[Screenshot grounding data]
* * * * *

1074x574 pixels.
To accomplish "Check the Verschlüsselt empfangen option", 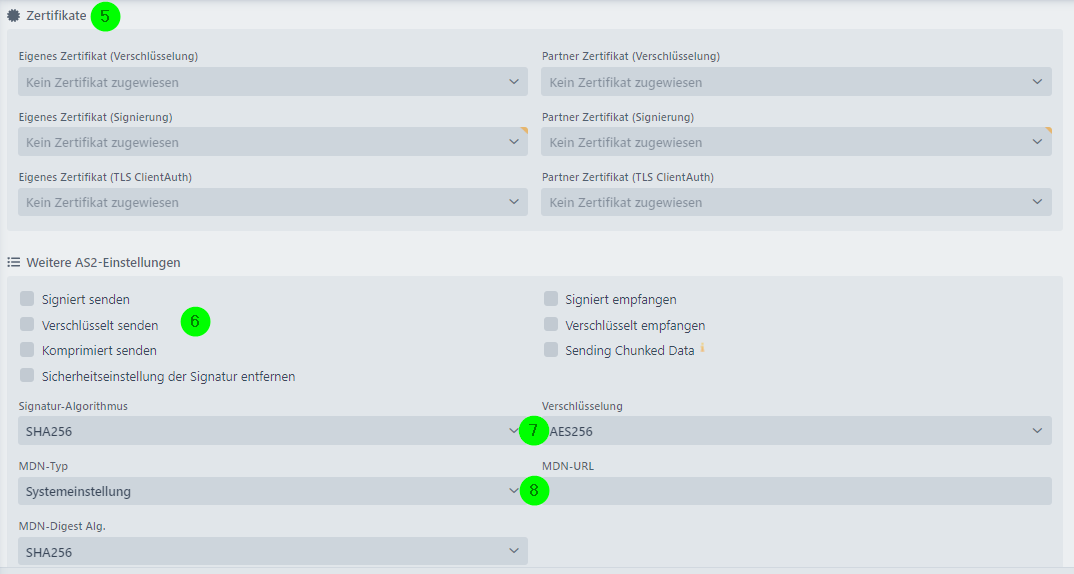I will click(551, 324).
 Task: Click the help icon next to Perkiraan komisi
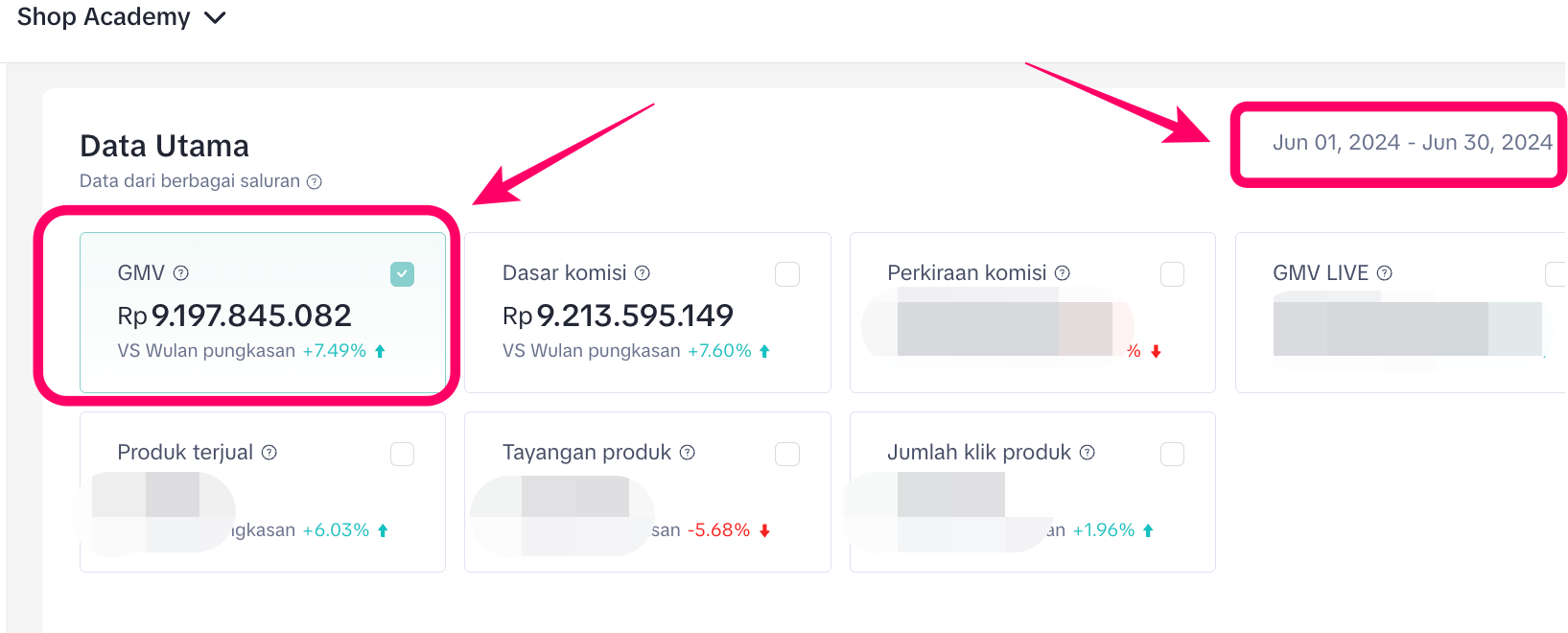(x=1063, y=273)
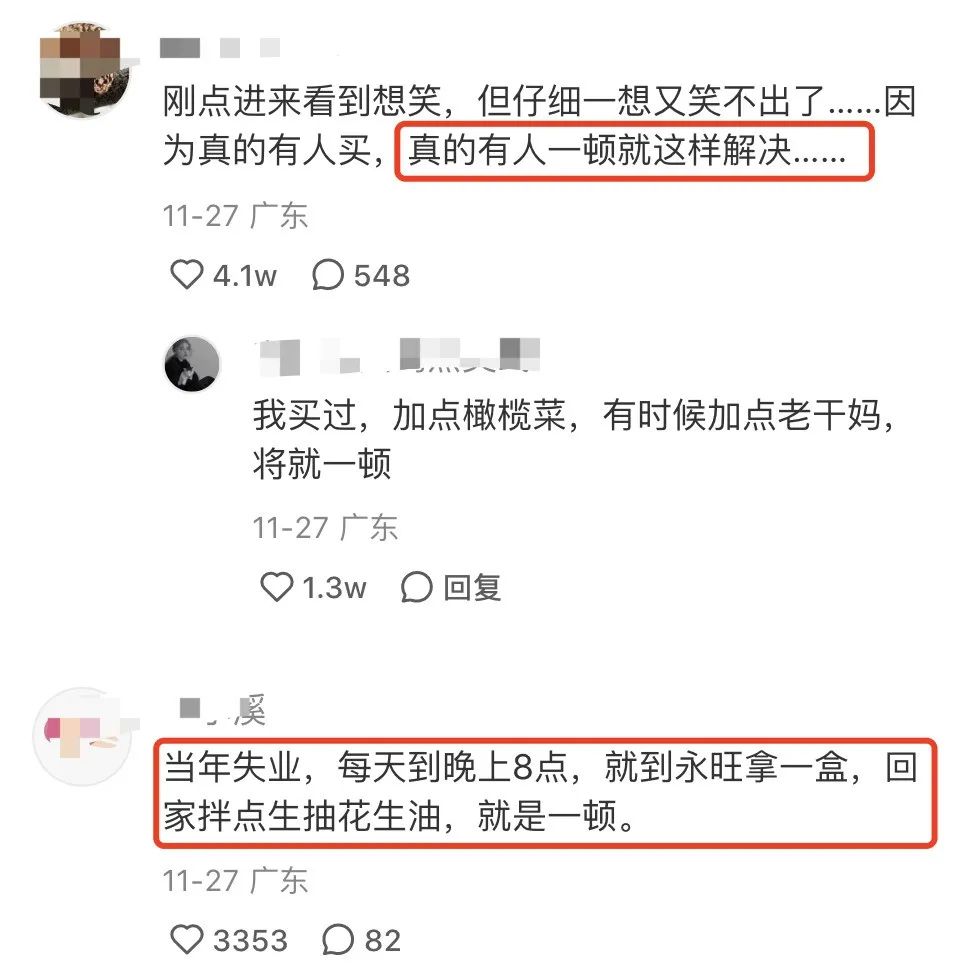
Task: Open replies via the 548 comment bubble
Action: (x=327, y=274)
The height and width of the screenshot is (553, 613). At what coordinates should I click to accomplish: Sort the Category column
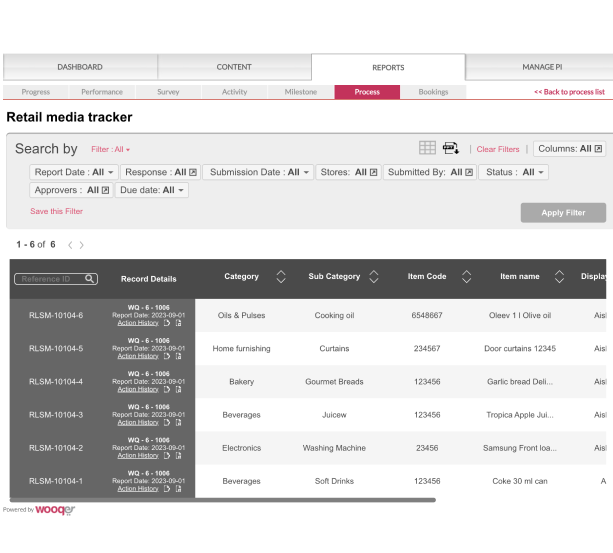click(x=281, y=277)
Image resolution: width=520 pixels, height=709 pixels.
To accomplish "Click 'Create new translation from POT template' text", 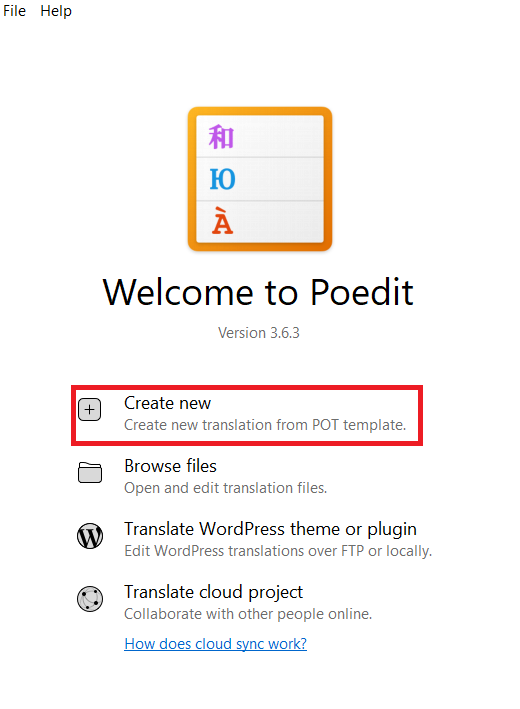I will [265, 425].
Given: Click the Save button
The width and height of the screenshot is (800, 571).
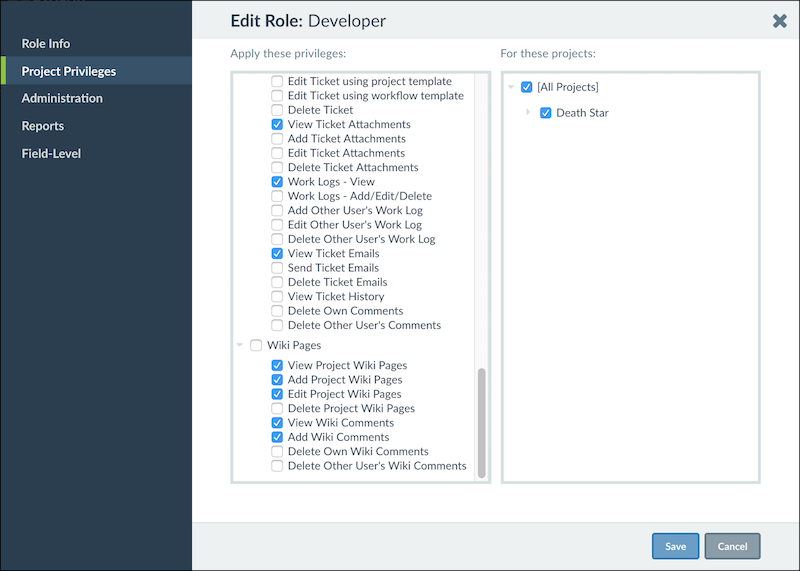Looking at the screenshot, I should 676,546.
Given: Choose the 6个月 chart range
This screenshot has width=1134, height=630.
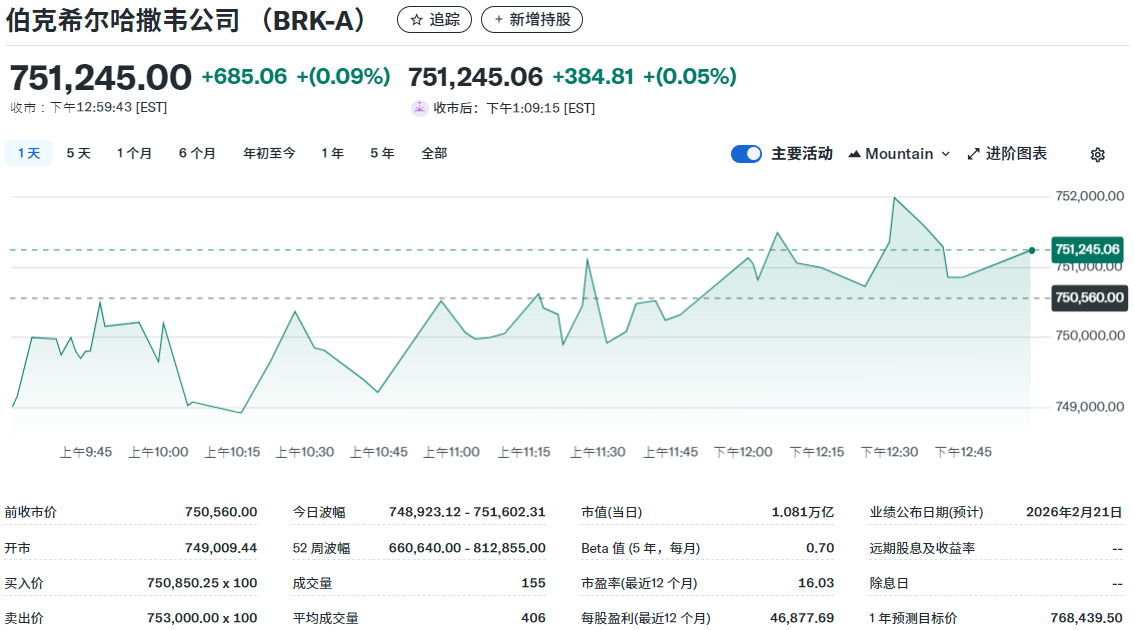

* * * * *

ACTION ITEM: Write out each line of the data that holds the string "pixels".

RESPONSE TO THE EXERCISE:
1074x574 pixels.
Image resolution: width=520 pixels, height=709 pixels.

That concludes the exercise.